- [Data excerpts]:
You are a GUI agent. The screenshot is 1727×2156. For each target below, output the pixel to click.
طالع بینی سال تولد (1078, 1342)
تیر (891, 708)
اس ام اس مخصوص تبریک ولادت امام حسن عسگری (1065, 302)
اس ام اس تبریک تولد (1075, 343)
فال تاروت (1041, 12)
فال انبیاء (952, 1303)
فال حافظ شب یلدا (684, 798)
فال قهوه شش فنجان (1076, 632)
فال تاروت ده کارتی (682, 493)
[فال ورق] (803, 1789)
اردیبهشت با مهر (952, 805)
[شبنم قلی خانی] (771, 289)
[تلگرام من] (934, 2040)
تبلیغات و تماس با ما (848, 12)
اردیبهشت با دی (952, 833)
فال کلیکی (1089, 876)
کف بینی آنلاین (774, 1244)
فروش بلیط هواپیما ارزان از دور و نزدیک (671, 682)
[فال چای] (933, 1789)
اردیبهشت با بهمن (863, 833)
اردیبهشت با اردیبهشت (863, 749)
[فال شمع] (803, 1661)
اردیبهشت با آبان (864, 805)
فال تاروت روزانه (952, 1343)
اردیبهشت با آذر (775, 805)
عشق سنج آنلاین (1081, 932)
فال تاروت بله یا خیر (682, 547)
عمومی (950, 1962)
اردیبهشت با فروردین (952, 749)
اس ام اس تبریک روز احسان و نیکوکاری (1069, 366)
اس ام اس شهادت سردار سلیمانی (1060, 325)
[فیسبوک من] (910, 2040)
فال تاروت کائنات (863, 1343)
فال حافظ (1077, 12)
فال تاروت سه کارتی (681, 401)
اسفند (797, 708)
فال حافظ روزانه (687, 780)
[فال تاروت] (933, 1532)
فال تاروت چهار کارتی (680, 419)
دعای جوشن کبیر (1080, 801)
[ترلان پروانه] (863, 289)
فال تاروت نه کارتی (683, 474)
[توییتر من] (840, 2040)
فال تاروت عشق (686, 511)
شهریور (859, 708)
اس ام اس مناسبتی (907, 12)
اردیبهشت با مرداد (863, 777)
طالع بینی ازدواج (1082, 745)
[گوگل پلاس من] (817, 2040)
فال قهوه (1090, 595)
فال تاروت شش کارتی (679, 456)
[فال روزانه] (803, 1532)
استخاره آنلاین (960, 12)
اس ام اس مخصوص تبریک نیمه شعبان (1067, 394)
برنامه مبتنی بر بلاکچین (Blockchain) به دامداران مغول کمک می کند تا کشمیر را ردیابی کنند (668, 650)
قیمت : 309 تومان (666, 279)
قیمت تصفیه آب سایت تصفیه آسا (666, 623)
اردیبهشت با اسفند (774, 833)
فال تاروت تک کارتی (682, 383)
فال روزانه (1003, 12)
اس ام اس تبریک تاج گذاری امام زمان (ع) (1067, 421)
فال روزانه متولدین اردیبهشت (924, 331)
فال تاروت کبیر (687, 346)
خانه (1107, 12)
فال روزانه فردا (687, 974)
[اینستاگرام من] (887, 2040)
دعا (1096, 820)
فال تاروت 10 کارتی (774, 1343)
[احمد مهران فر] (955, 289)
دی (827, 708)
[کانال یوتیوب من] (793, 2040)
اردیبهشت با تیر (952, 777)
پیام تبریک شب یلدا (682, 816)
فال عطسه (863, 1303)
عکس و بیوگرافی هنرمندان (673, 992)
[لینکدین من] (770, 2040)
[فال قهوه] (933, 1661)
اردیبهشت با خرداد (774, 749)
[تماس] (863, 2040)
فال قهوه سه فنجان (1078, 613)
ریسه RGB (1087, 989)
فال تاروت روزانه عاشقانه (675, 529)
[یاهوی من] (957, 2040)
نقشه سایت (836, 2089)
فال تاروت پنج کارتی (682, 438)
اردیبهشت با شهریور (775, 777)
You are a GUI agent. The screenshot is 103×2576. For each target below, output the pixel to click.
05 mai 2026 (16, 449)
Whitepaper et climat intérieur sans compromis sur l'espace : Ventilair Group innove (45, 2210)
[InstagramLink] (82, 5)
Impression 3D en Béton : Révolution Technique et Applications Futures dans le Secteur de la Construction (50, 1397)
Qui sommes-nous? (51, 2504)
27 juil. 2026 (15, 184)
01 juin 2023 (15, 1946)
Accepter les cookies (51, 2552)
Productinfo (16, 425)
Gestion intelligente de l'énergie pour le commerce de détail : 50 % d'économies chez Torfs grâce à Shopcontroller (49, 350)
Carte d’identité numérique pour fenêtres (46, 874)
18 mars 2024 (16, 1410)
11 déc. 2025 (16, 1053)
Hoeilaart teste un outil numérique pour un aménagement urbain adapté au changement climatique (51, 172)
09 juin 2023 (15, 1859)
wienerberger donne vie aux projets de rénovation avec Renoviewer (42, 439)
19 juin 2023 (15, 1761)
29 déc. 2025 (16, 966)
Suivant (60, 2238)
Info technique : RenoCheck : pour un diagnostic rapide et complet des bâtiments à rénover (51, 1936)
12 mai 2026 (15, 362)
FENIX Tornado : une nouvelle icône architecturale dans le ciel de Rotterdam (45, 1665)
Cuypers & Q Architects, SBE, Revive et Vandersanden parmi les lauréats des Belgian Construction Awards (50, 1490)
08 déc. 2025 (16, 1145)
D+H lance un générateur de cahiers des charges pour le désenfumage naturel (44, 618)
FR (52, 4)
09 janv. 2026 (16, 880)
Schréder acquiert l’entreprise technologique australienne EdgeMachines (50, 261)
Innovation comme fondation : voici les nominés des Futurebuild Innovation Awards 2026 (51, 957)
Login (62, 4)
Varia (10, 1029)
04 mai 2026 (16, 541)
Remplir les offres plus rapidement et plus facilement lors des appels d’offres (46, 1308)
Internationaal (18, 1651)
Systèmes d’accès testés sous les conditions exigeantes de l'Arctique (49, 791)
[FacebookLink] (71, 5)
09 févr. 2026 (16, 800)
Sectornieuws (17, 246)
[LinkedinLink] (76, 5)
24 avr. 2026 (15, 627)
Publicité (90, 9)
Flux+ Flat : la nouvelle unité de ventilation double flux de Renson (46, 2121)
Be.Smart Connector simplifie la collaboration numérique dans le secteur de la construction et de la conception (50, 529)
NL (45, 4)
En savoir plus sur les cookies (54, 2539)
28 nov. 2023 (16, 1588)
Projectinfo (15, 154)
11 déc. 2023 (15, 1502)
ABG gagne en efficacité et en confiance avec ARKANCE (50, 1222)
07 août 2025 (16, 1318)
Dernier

- [Assignment]:
The response should be a verbatim transcription of the data.

- [Written answer]:
You are a GUI agent. The screenshot is 1727×2156. For each target below, output the pixel to click.
طالع بینی سال تولد (1078, 1342)
تیر (891, 708)
اس ام اس مخصوص تبریک ولادت امام حسن عسگری (1065, 302)
اس ام اس تبریک تولد (1075, 343)
فال تاروت (1041, 12)
فال انبیاء (952, 1303)
فال حافظ شب یلدا (684, 798)
فال قهوه شش فنجان (1076, 632)
فال تاروت ده کارتی (682, 493)
[فال ورق] (803, 1789)
اردیبهشت با مهر (952, 805)
[شبنم قلی خانی] (771, 289)
[تلگرام من] (934, 2040)
تبلیغات و تماس با ما (848, 12)
اردیبهشت با دی (952, 833)
فال کلیکی (1089, 876)
کف بینی آنلاین (774, 1244)
فروش بلیط هواپیما ارزان از دور و نزدیک (671, 682)
[فال چای] (933, 1789)
اردیبهشت با بهمن (863, 833)
اردیبهشت با اردیبهشت (863, 749)
[فال شمع] (803, 1661)
اردیبهشت با آبان (864, 805)
فال تاروت روزانه (952, 1343)
اردیبهشت با آذر (775, 805)
عشق سنج آنلاین (1081, 932)
فال تاروت بله یا خیر (682, 547)
عمومی (950, 1962)
اردیبهشت با فروردین (952, 749)
اس ام اس تبریک روز احسان و نیکوکاری (1069, 366)
اس ام اس شهادت سردار سلیمانی (1060, 325)
[فیسبوک من] (910, 2040)
فال تاروت کائنات (863, 1343)
فال حافظ (1077, 12)
فال تاروت سه کارتی (681, 401)
اسفند (797, 708)
فال حافظ روزانه (687, 780)
[فال تاروت] (933, 1532)
فال تاروت چهار کارتی (680, 419)
دعای جوشن کبیر (1080, 801)
[ترلان پروانه] (863, 289)
فال تاروت نه کارتی (683, 474)
[توییتر من] (840, 2040)
فال تاروت عشق (686, 511)
شهریور (859, 708)
اس ام اس مناسبتی (907, 12)
اردیبهشت با مرداد (863, 777)
طالع بینی ازدواج (1082, 745)
[گوگل پلاس من] (817, 2040)
فال قهوه (1090, 595)
فال تاروت شش کارتی (679, 456)
[فال روزانه] (803, 1532)
استخاره آنلاین (960, 12)
اس ام اس مخصوص تبریک نیمه شعبان (1067, 394)
برنامه مبتنی بر بلاکچین (Blockchain) به دامداران مغول کمک می کند تا کشمیر را ردیابی کنند (668, 650)
قیمت : 309 تومان (666, 279)
قیمت تصفیه آب سایت تصفیه آسا (666, 623)
اردیبهشت با اسفند (774, 833)
فال تاروت تک کارتی (682, 383)
فال روزانه (1003, 12)
اس ام اس تبریک تاج گذاری امام زمان (ع) (1067, 421)
فال روزانه متولدین اردیبهشت (924, 331)
فال تاروت کبیر (687, 346)
خانه (1107, 12)
فال روزانه فردا (687, 974)
[اینستاگرام من] (887, 2040)
دعا (1096, 820)
فال تاروت 10 کارتی (774, 1343)
[احمد مهران فر] (955, 289)
دی (827, 708)
[کانال یوتیوب من] (793, 2040)
اردیبهشت با تیر (952, 777)
پیام تبریک شب یلدا (682, 816)
فال عطسه (863, 1303)
عکس و بیوگرافی هنرمندان (673, 992)
[لینکدین من] (770, 2040)
[فال قهوه] (933, 1661)
اردیبهشت با خرداد (774, 749)
[تماس] (863, 2040)
فال قهوه سه فنجان (1078, 613)
ریسه RGB (1087, 989)
فال تاروت روزانه عاشقانه (675, 529)
[یاهوی من] (957, 2040)
نقشه سایت (836, 2089)
فال تاروت پنج کارتی (682, 438)
اردیبهشت با شهریور (775, 777)
You are a GUI agent. The screenshot is 103×2576. For each target below, output the pixel to click.
05 mai 2026 (16, 449)
Whitepaper et climat intérieur sans compromis sur l'espace : Ventilair Group innove (45, 2210)
[InstagramLink] (82, 5)
Impression 3D en Béton : Révolution Technique et Applications Futures dans le Secteur de la Construction (50, 1397)
Qui sommes-nous? (51, 2504)
27 juil. 2026 (15, 184)
01 juin 2023 (15, 1946)
Accepter les cookies (51, 2552)
Productinfo (16, 425)
Gestion intelligente de l'énergie pour le commerce de détail : 50 % d'économies chez Torfs grâce à Shopcontroller (49, 350)
Carte d’identité numérique pour fenêtres (46, 874)
18 mars 2024 (16, 1410)
11 déc. 2025 (16, 1053)
Hoeilaart teste un outil numérique pour un aménagement urbain adapté au changement climatique (51, 172)
09 juin 2023 (15, 1859)
wienerberger donne vie aux projets de rénovation avec Renoviewer (42, 439)
19 juin 2023 (15, 1761)
29 déc. 2025 (16, 966)
Suivant (60, 2238)
Info technique : RenoCheck : pour un diagnostic rapide et complet des bâtiments à rénover (51, 1936)
12 mai 2026 (15, 362)
FENIX Tornado : une nouvelle icône architecturale dans le ciel de Rotterdam (45, 1665)
Cuypers & Q Architects, SBE, Revive et Vandersanden parmi les lauréats des Belgian Construction Awards (50, 1490)
08 déc. 2025 (16, 1145)
D+H lance un générateur de cahiers des charges pour le désenfumage naturel (44, 618)
FR (52, 4)
09 janv. 2026 (16, 880)
Schréder acquiert l’entreprise technologique australienne EdgeMachines (50, 261)
Innovation comme fondation : voici les nominés des Futurebuild Innovation Awards 2026 (51, 957)
Login (62, 4)
Varia (10, 1029)
04 mai 2026 (16, 541)
Remplir les offres plus rapidement et plus facilement lors des appels d’offres (46, 1308)
Internationaal (18, 1651)
Systèmes d’accès testés sous les conditions exigeantes de l'Arctique (49, 791)
[FacebookLink] (71, 5)
09 févr. 2026 (16, 800)
Sectornieuws (17, 246)
[LinkedinLink] (76, 5)
24 avr. 2026 (15, 627)
Publicité (90, 9)
Flux+ Flat : la nouvelle unité de ventilation double flux de Renson (46, 2121)
Be.Smart Connector simplifie la collaboration numérique dans le secteur de la construction et de la conception (50, 529)
NL (45, 4)
En savoir plus sur les cookies (54, 2539)
28 nov. 2023 (16, 1588)
Projectinfo (15, 154)
11 déc. 2023 (15, 1502)
ABG gagne en efficacité et en confiance avec ARKANCE (50, 1222)
07 août 2025 (16, 1318)
Dernier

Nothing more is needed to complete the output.